Why Stagnation is the New Normal in Russia
By Chris Miller, Assistant Professor of International History at The Fletcher School of Law and Diplomacy at Tufts University
“Blatant disrespect” for Russia’s government can now land you in jail, under a new law the country’s legislature has passed. Worried that Russians are increasingly inclined to criticize the state or protest against it, the government is tightening the screws.
Public support for the Kremlin and for Russian President Vladimir Putin has slumped in recent months. The government’s popularity had spiked after Russia annexed the Ukrainian territory of Crimea in 2014, catapulting Putin’s approval rating to near 80 percent, where it remained for nearly five years. Yet that political magic is wearing thin. Over the past six months, Putin’s rating has crashed. True, the most recent poll by the Levada Center, an independent Russian polling organization, suggests that 64 percent of Russians continue to approve of Putin’s work as president. Yet that is the lowest number since 2013, when Putin returned to the presidency amid anti-regime protests.
THE KREMLIN’S EMPTY PROMISES
Russia’s citizens are gloomy about politics because of the country’s sputtering economy. Russia has had a miserable past five years. In 2014, two external shocks buffeted the country. First, oil prices collapsed, falling from above $100 per barrel in 2014 to barely $30 per barrel in early 2016, slashing Russia’s largest source of export revenue. Second, the United States and Europe imposed tough financial sanctions that forced Russian firms to reduce investment and raised borrowing costs across the economy. As the ruble tanked, investment and consumption also declined.
At the time, Russia’s leaders could, with some justification, blame outside forces for the economic downturn. Russia has no control over oil prices, which are set in a global market. And sanctions were the result of confrontation with the West. If you approved of the annexation of Crimea—as most Russians did—then you could not blame Putin for sanctions. Western financial restrictions were the cost of reasserting Russia’s stature on the world stage.
Now five years have passed since the imposition of the first round of sanctions and the collapse of the price of oil, and for most Russians, things have scarcely improved. Oil prices are roughly twice their 2015 lows. The economy is growing again, albeit slowly. Yet typical Russians don’t feel any better off. In fact, they feel worse off. Adjusting for inflation, household disposable incomes have declined each of the past five years. It’s no wonder that Russians are beginning to ask questions. Each year has been worse than the one before.
The government isn’t helping.

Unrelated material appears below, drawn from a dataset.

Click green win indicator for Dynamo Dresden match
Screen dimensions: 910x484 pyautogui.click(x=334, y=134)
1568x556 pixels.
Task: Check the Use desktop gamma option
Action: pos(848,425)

Last year, it rammed through a controversial pension reform that will raise the retirement age from 55 to 60 for women and from 60 to 65 for men over the next several decades. With society rapidly aging and its pension system underfunded, the Russian government wasn’t wrong to think that something had to change. Yet most Russians rely primarily on their government pensions for retirement income, so this change will hit hard. And unlike sanctions, pension hikes cannot be blamed on NATO.
Russians across the country were unhappy with the announced increase in the retirement age. Some even took to the streets, though the number of protesters wasn’t especially large. The Kremlin followed the pension change with a hike in the value-added tax from 18 percent to 20 percent, the cost of which will be promptly passed on to consumers. This, too, will hit household incomes, making Russians feel poorer still.
In his annual address to Russia’s Federal Assembly in late February, Putin assured Russians that he would make things better. He mentioned foreign policy, but the bulk of the speech focused on domestic reforms. More poor families will get aid to support children, he promised. Families with disabled children will receive a few thousand extra rubles per month. Those with multiple children will be given housing subsidies and lower interest rates on mortgages. And any family with three or more kids will get tax cuts on houses and landownership.
A STALE ECONOMY IS A STABLE ECONOMY
Given these constraints, Russia’s government believes its best option is to hunker down. The Kremlin knew that tax hikes and pension cuts would make people unhappy. But amid a financial war with the West, Russian leaders ask, what choice does their country have?
Expect more promises from the state, therefore, but don’t expect much to change. The Kremlin’s style of rule at home and confrontation with the West abroad have boxed it in. Over the next five years, Russia’s economy will barely grow, the country’s government forecasts predict. Given such dismal projections, in the absence of a new foreign crisis to rally around, Russians will probably judge the Kremlin’s policies to be stale. But stale can be stable, even if Putin’s approval rating slips further. New legislation tightening penalties for speech critical of the government is raising the cost of dissent. The risk of fines or arrest will dissuade most people from protesting against the dismal economic outlook. Russians are sadly used to economic stagnation and ineffective government—and they are unlikely to be offered an alternative anytime soon.